▶ [GIVEN TASK]: Convert every line of the records below into a Markdown table with two columns: "No." for the row number and "Text" for the line. Omit blank lines.

-- BEGIN DATASET RECORDS --

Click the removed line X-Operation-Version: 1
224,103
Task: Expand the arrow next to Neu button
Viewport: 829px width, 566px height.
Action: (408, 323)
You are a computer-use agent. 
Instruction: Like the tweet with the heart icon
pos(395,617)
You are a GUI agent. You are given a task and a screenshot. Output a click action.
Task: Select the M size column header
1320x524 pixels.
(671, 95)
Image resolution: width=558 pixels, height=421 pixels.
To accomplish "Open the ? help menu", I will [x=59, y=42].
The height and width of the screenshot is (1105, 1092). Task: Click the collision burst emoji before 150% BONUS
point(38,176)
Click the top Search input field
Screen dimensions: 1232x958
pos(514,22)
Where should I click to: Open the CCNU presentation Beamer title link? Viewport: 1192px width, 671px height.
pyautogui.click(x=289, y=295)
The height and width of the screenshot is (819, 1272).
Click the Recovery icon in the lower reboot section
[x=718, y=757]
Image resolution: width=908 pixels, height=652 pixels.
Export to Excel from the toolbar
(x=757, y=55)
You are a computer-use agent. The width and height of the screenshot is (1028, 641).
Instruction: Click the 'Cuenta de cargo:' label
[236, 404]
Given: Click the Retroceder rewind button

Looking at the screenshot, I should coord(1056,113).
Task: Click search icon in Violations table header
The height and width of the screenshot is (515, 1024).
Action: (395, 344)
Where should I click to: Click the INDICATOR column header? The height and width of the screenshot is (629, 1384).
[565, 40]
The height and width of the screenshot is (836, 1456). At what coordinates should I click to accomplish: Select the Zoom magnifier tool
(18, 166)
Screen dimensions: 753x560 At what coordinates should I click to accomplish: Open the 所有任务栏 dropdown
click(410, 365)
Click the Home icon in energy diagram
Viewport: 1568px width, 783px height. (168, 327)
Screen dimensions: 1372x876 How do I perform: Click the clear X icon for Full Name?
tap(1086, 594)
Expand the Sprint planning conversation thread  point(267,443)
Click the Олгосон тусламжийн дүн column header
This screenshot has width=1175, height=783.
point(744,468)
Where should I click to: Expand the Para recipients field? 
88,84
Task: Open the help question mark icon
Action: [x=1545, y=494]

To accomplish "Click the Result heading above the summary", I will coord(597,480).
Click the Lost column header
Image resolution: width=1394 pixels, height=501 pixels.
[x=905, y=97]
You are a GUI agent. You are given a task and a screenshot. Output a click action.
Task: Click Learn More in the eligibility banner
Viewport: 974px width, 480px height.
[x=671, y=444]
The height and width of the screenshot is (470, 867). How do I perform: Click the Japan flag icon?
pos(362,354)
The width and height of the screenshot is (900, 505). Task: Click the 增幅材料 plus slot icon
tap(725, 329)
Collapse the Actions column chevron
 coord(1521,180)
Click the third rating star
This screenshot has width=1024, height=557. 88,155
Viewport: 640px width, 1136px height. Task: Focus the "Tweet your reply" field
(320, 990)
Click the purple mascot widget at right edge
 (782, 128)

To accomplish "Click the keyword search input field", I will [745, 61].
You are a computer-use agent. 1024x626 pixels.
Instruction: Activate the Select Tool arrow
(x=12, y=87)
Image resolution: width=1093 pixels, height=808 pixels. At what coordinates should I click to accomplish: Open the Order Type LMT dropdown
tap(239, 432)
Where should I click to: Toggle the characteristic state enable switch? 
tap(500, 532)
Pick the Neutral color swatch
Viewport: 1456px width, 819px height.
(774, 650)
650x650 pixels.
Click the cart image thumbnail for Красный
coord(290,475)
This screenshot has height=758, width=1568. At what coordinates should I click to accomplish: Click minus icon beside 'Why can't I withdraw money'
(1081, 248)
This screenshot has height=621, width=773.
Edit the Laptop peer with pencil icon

-- END DATASET RECORDS --

▶ [IN RESPONSE]:
| No. | Text |
|---|---|
| 1 | Click the removed line X-Operation-Version: 1 |
| 2 | 224,103 |
| 3 | Task: Expand the arrow next to Neu button |
| 4 | Viewport: 829px width, 566px height. |
| 5 | Action: (408, 323) |
| 6 | You are a computer-use agent.  |
| 7 | Instruction: Like the tweet with the heart icon |
| 8 | pos(395,617) |
| 9 | You are a GUI agent. You are given a task and a screenshot. Output a click action. |
| 10 | Task: Select the M size column header |
| 11 | 1320x524 pixels. |
| 12 | (671, 95) |
| 13 | Image resolution: width=558 pixels, height=421 pixels. |
| 14 | To accomplish "Open the ? help menu", I will [x=59, y=42]. |
| 15 | The height and width of the screenshot is (1105, 1092). Task: Click the collision burst emoji before 150% BONUS |
| 16 | point(38,176) |
| 17 | Click the top Search input field |
| 18 | Screen dimensions: 1232x958 |
| 19 | pos(514,22) |
| 20 | Where should I click to: Open the CCNU presentation Beamer title link? Viewport: 1192px width, 671px height. |
| 21 | pyautogui.click(x=289, y=295) |
| 22 | The height and width of the screenshot is (819, 1272). |
| 23 | Click the Recovery icon in the lower reboot section |
| 24 | [x=718, y=757] |
| 25 | Image resolution: width=908 pixels, height=652 pixels. |
| 26 | Export to Excel from the toolbar |
| 27 | (x=757, y=55) |
| 28 | You are a computer-use agent. The width and height of the screenshot is (1028, 641). |
| 29 | Instruction: Click the 'Cuenta de cargo:' label |
| 30 | [236, 404] |
| 31 | Given: Click the Retroceder rewind button |
| 32 | Looking at the screenshot, I should coord(1056,113). |
| 33 | Task: Click search icon in Violations table header |
| 34 | The height and width of the screenshot is (515, 1024). |
| 35 | Action: (395, 344) |
| 36 | Where should I click to: Click the INDICATOR column header? The height and width of the screenshot is (629, 1384). |
| 37 | [565, 40] |
| 38 | The height and width of the screenshot is (836, 1456). At what coordinates should I click to accomplish: Select the Zoom magnifier tool |
| 39 | (18, 166) |
| 40 | Screen dimensions: 753x560 At what coordinates should I click to accomplish: Open the 所有任务栏 dropdown |
| 41 | click(410, 365) |
| 42 | Click the Home icon in energy diagram |
| 43 | Viewport: 1568px width, 783px height. (168, 327) |
| 44 | Screen dimensions: 1372x876 How do I perform: Click the clear X icon for Full Name? |
| 45 | tap(1086, 594) |
| 46 | Expand the Sprint planning conversation thread  point(267,443) |
| 47 | Click the Олгосон тусламжийн дүн column header |
| 48 | This screenshot has width=1175, height=783. |
| 49 | point(744,468) |
| 50 | Where should I click to: Expand the Para recipients field?  |
| 51 | 88,84 |
| 52 | Task: Open the help question mark icon |
| 53 | Action: [x=1545, y=494] |
| 54 | To accomplish "Click the Result heading above the summary", I will coord(597,480). |
| 55 | Click the Lost column header |
| 56 | Image resolution: width=1394 pixels, height=501 pixels. |
| 57 | [x=905, y=97] |
| 58 | You are a GUI agent. You are given a task and a screenshot. Output a click action. |
| 59 | Task: Click Learn More in the eligibility banner |
| 60 | Viewport: 974px width, 480px height. |
| 61 | [x=671, y=444] |
| 62 | The height and width of the screenshot is (470, 867). How do I perform: Click the Japan flag icon? |
| 63 | pos(362,354) |
| 64 | The width and height of the screenshot is (900, 505). Task: Click the 增幅材料 plus slot icon |
| 65 | tap(725, 329) |
| 66 | Collapse the Actions column chevron |
| 67 |  coord(1521,180) |
| 68 | Click the third rating star |
| 69 | This screenshot has width=1024, height=557. 88,155 |
| 70 | Viewport: 640px width, 1136px height. Task: Focus the "Tweet your reply" field |
| 71 | (320, 990) |
| 72 | Click the purple mascot widget at right edge |
| 73 |  (782, 128) |
| 74 | To accomplish "Click the keyword search input field", I will [745, 61]. |
| 75 | You are a computer-use agent. 1024x626 pixels. |
| 76 | Instruction: Activate the Select Tool arrow |
| 77 | (x=12, y=87) |
| 78 | Image resolution: width=1093 pixels, height=808 pixels. At what coordinates should I click to accomplish: Open the Order Type LMT dropdown |
| 79 | tap(239, 432) |
| 80 | Where should I click to: Toggle the characteristic state enable switch?  |
| 81 | tap(500, 532) |
| 82 | Pick the Neutral color swatch |
| 83 | Viewport: 1456px width, 819px height. |
| 84 | (774, 650) |
| 85 | 650x650 pixels. |
| 86 | Click the cart image thumbnail for Красный |
| 87 | coord(290,475) |
| 88 | This screenshot has height=758, width=1568. At what coordinates should I click to accomplish: Click minus icon beside 'Why can't I withdraw money' |
| 89 | (1081, 248) |
| 90 | This screenshot has height=621, width=773. |
| 91 | Edit the Laptop peer with pencil icon |